A: The first one has to be Evelyn. I can’t think of many (or any) people who would have put up with all the hassle, the long evenings on her own, the not having any money while I worked on the van day after day, the whole absolute stupid plan that was the Kohlruss. She is an absolute one-off and we’re getting married next year, I’m super happy to say. She is amazing and I’m a lucky guy to have her!

Pete, for all the tea, food and chats we had. He is a guy who has very little and yet would share his last bean with you. I’m very grateful to him! Clive, whose unit I rent. He put up with my Kohlruss strewn about the place for two years and always believes that these old wrecks will actually drive out of there one day. He’s guy who is never lost for words, except for the day I asked him if I could use the unit and showed him the picture of the Kohlruss. 🙂

Seb needs a mention for all the endless measurements he gave me. He works as a sound engineer and does odd times and hours, and he was often near a more complete Barn Door during the day than I had sat in front of me, so he texted me a load of measurements when I needed them. He also lent me bits from his van so we could actually get it moving – a big thanks for that. Biff and Kieran, who gave me three days’ help a couple of weeks before Le Mans, helping me with the engine, gearbox lifting and all those shitty things. Those three days made the difference!

The Classic Le Mans crew, Evelyn, Biff, Dai, Richie, Ben and last but not least Mo. … I think it’s all a trip we will never forget. 🙂 Thanks for all your help and encouragement, especially at 3a.m. when I had had enough. In Austria there are Günter, Valentin and all the Bustards who made us welcome and have done so much research on the Kohlruss coachbuilders. There is much more information that is going to come out and maybe Hayburner can run a follow-up story when we have more history to print.
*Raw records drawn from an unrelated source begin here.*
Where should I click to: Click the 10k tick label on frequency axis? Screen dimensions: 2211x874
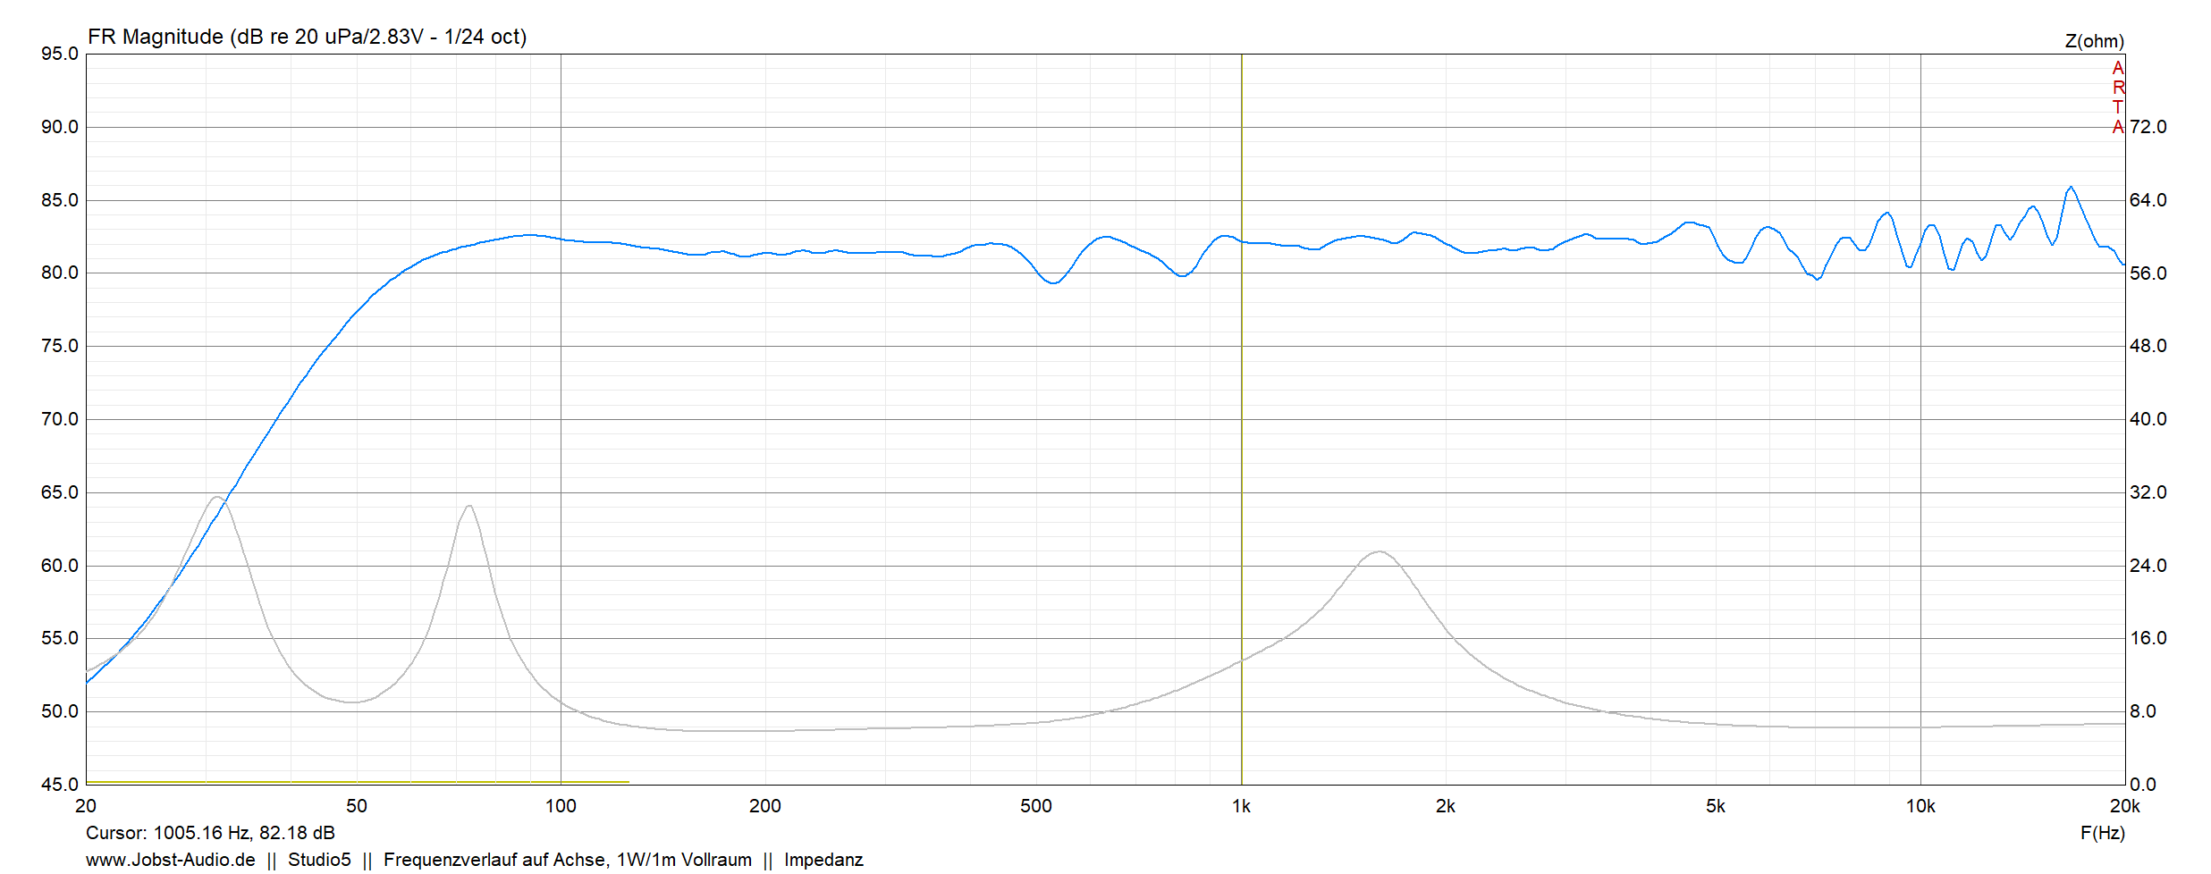point(1920,806)
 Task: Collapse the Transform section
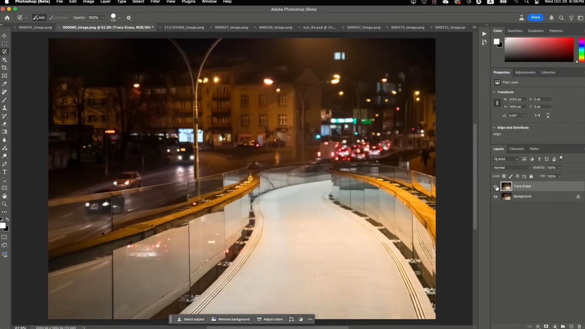(494, 92)

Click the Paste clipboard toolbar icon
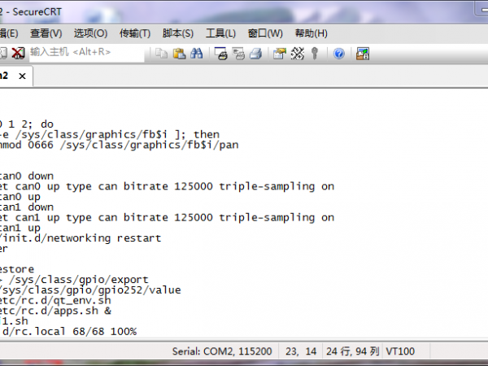tap(177, 53)
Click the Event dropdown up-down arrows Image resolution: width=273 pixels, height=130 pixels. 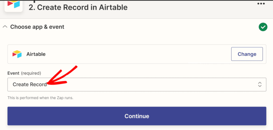point(260,84)
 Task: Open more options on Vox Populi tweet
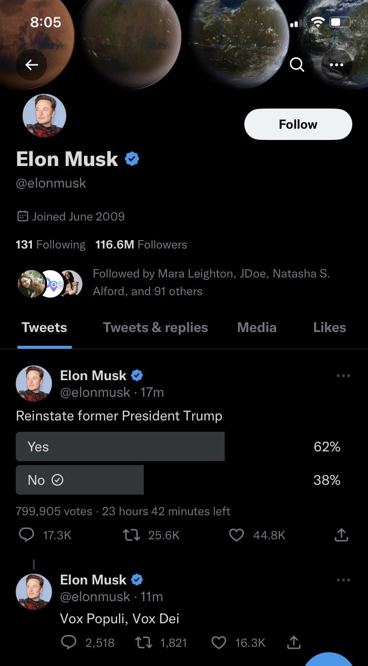[343, 580]
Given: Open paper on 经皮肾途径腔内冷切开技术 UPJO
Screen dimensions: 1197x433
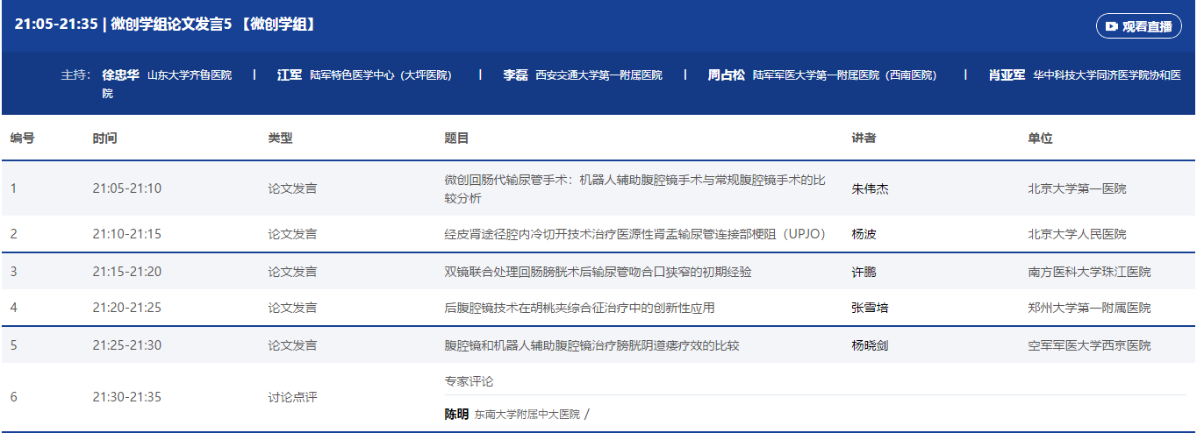Looking at the screenshot, I should [634, 234].
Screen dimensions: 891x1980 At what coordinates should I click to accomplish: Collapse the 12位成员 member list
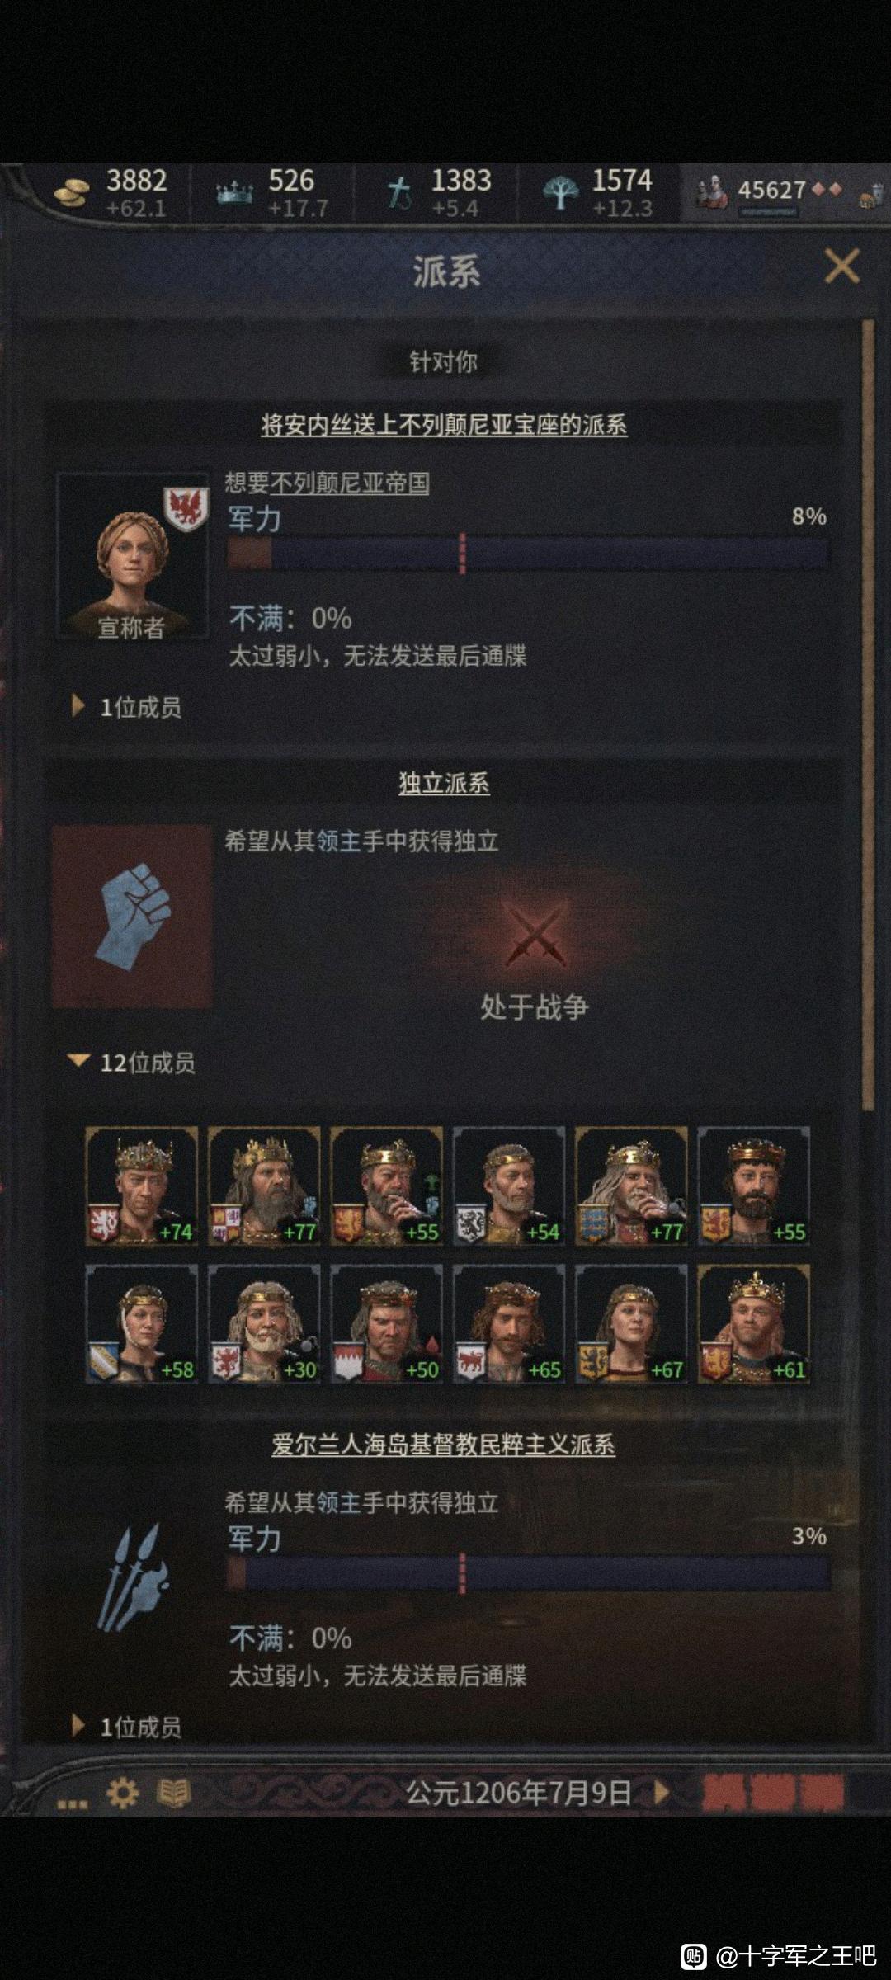(x=132, y=1063)
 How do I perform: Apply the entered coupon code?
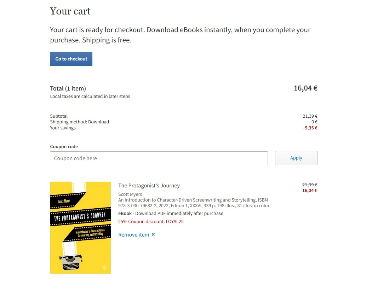[296, 158]
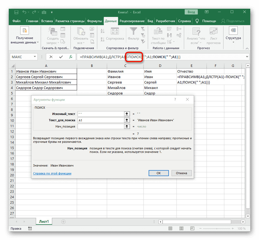Click range selector beside Текст_для_поиска field
This screenshot has height=240, width=259.
pyautogui.click(x=127, y=120)
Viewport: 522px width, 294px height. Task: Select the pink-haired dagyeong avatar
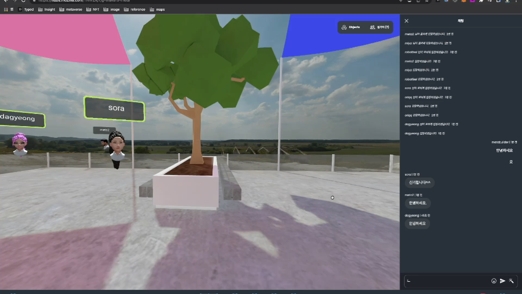pos(20,143)
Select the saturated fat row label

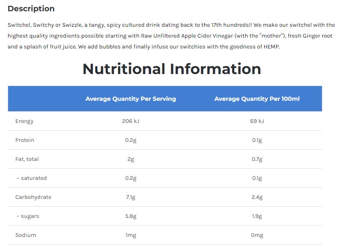32,178
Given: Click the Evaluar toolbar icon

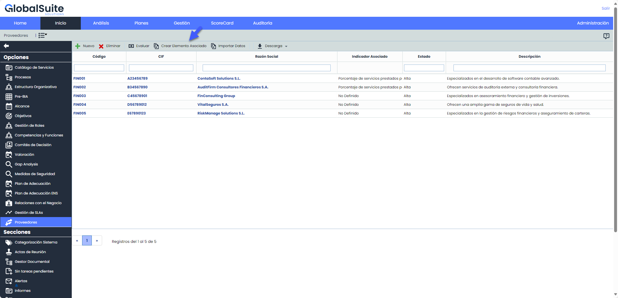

I would also like to say a massive thankyou to all the kind comments and the encouragement of everyone who followed the restoration on the Facebook page. Without doubt that gave me the push I needed to keep at it day after day to get it done, not to mention all the pictures and history that came from them too.

There were a lot of people who kindly sent me parts or gave me bits of panels to cut up that I could use to save the van. I won’t try and name them all for fear of missing people off, but a massive thankyou to everyone that did that too!

If I have missed anyone, I’m really sorry, but a massive thankyou again to anyone who helped in some way with the Kohlruss project.